## EXTRACT TO READ
Re: USB issue with kernel 3.6

2013-01-26 Thread Piergiorgio Sartor
On Sat, Jan 26, 2013 at 10:00:28AM -0500, Alan Stern wrote:
[...]
> What's the kernel bugzilla entry number?

Hi Alan,

sorry, forgot that, here it is the link:

https://bugzilla.kernel.org/show_bug.cgi?id=50381

bye,

-- 

piergiorgio
--
To unsubscribe from this list: send the line "unsubscribe linux-usb" in
the body of a message to majord...@vger.kernel.org
More majordomo info at  http://vger.kernel.org/majordomo-info.html


Re: USB issue with kernel 3.6

2013-01-26 Thread Piergiorgio Sartor
On Fri, Jan 25, 2013 at 03:43:38PM -0500, Alan Stern wrote:
[...]
> Okay, good.  I'll submit this for inclusion in the stable kernels.

Hi Alan,

one more item.

How we do proceed from the administrative point of view?

There is a bug open in Fedora (Red Hat) Bugzilla and one
in the Linux kernel Bugzilla.

I guess these will have to be closed, sooner or later.

For the Fedora one, I can take care to track the situation
and prompt the action.
How about the Linux kernel one?
Will you do? Should I do?

Thanks,

bye,

-- 

piergiorgio
--
To unsubscribe from this list: send the line "unsubscribe linux-usb" in
the body of a message to majord...@vger.kernel.org
More majordomo info at  http://vger.kernel.org/majordomo-info.html


Re: USB issue with kernel 3.6

2013-01-25 Thread Piergiorgio Sartor
On Tue, Jan 22, 2013 at 12:45:32PM -0500, Alan Stern wrote:
[...]
> Yes, remove all the previous patches before applying this one.

Hi Alan,

I tested the kernel with the latest patch you provide.

I was not able to reproduce the problem, so it seems
this change is fine.

The only comment I've is that I'm under the impression
that unlinking multiple queue element together was
giving a slightly better perfomance, under certain
trafic conditions (when working).

I guess, if you're confident the code does not have
other different issues, you can push it upstream.

Thanks again for the support,

bye,

-- 

piergiorgio
--
To unsubscribe from this list: send the line "unsubscribe linux-usb" in
the body of a message to majord...@vger.kernel.org
More majordomo info at  http://vger.kernel.org/majordomo-info.html


Re: USB issue with kernel 3.6

2013-01-22 Thread Piergiorgio Sartor
Hi Alan,

On Tue, Jan 22, 2013 at 11:09:43AM -0500, Alan Stern wrote:
> On Fri, 18 Jan 2013, Alan Stern wrote:
> 
> > Well, I guess there's no choice but to go back to the one-at-a-time 
> > approach.  I'll write a proper patch for that.
> 
> And here it is at last.  This completely replaces the earlier patch.

## GOALS
1 - Summarize the mailing-list thread about the USB issue with kernel 3.6 in two sentences.
2 - List every date on which a quoted message from Alan Stern in the mailing-list thread was written, with its time where one is given.
The items that follow the thread are not needed for either task.

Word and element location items
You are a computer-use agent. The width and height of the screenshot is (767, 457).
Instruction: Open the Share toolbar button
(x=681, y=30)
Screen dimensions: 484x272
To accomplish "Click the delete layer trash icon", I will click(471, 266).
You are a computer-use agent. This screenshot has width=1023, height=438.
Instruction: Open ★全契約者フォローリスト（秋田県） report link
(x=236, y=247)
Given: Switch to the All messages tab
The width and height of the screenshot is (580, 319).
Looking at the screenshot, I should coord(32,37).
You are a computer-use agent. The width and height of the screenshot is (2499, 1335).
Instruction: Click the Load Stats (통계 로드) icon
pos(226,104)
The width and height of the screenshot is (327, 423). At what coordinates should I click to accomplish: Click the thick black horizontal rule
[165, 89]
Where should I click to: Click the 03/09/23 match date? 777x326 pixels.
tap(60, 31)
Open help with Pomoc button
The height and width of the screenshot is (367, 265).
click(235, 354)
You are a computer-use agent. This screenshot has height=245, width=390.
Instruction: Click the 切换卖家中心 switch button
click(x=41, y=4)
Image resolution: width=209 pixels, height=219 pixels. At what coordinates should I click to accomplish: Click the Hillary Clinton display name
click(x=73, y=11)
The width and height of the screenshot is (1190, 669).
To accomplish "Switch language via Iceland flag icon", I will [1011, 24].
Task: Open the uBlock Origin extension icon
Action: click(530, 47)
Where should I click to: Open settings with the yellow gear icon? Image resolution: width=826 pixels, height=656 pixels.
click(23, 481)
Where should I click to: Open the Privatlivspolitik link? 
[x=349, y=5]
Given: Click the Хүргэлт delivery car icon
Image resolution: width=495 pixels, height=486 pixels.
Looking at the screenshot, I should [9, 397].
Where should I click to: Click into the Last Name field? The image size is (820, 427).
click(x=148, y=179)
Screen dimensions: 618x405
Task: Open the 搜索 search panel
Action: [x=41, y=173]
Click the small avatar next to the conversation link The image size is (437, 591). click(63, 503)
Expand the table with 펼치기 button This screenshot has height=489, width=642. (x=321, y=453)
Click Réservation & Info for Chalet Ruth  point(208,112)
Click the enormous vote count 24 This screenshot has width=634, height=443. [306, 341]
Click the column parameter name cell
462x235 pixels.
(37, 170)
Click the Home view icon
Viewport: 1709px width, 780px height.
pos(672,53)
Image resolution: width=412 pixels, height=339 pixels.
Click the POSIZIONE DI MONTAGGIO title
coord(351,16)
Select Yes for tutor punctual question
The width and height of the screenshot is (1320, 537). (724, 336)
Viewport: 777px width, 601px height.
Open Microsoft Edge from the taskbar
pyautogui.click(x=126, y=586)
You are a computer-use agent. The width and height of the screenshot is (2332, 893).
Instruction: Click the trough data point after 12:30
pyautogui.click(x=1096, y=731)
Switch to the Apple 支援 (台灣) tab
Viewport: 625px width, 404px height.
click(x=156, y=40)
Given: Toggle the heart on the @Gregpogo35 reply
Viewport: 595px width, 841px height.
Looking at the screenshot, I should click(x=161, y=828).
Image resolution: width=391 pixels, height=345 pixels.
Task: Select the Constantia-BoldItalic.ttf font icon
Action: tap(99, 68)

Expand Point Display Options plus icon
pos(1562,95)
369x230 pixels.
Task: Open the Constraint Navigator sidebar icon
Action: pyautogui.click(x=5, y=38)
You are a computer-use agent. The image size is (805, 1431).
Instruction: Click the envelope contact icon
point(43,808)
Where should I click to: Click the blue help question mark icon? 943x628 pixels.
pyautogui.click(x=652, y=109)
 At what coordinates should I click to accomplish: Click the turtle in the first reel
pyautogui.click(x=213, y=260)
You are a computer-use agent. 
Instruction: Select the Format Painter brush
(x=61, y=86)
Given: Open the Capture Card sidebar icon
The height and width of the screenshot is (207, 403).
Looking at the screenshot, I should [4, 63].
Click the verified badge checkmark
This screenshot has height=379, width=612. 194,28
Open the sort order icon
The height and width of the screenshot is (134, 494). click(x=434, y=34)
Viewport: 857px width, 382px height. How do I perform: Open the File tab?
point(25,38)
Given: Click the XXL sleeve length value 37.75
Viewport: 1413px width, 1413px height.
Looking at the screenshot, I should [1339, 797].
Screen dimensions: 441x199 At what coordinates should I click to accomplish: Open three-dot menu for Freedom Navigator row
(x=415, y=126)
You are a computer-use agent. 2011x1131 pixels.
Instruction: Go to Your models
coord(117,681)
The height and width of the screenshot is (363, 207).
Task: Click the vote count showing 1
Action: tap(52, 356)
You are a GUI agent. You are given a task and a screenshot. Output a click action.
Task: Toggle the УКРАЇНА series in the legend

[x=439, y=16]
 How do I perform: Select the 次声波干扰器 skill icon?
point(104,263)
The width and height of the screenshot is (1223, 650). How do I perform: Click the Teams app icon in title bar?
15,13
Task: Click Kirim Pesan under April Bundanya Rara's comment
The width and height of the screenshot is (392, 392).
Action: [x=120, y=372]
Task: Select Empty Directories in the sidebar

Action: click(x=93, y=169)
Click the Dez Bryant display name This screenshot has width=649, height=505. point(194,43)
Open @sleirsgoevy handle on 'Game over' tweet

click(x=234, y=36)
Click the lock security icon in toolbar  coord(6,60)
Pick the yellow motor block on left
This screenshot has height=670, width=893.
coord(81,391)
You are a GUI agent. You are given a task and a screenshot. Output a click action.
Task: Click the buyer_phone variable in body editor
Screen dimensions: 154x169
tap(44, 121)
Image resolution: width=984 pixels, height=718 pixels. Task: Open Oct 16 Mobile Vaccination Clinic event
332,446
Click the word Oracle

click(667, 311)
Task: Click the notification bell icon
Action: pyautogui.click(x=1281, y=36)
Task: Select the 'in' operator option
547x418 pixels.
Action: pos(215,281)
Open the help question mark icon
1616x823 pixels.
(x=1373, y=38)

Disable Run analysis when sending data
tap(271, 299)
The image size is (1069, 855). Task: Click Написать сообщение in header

## THE REPLIES
1 - After testing the kernel with Alan Stern's latest patch, Piergiorgio Sartor could not reproduce the problem, though he had the impression that unlinking multiple queue elements together gave slightly better performance under certain traffic conditions, and he said the patch could be pushed upstream. Alan said he would submit it for the stable kernels, and Piergiorgio asked who would close the related bugs in the Fedora and Linux kernel Bugzillas, offering to track the Fedora one, and later sent the link to the kernel Bugzilla entry.

2 -
- Saturday, January 26, 2013, 10:00:28 AM
- Friday, January 25, 2013, 3:43:38 PM
- Tuesday, January 22, 2013, 12:45:32 PM
- Tuesday, January 22, 2013, 11:09:43 AM
- Friday, January 18, 2013 (no time given)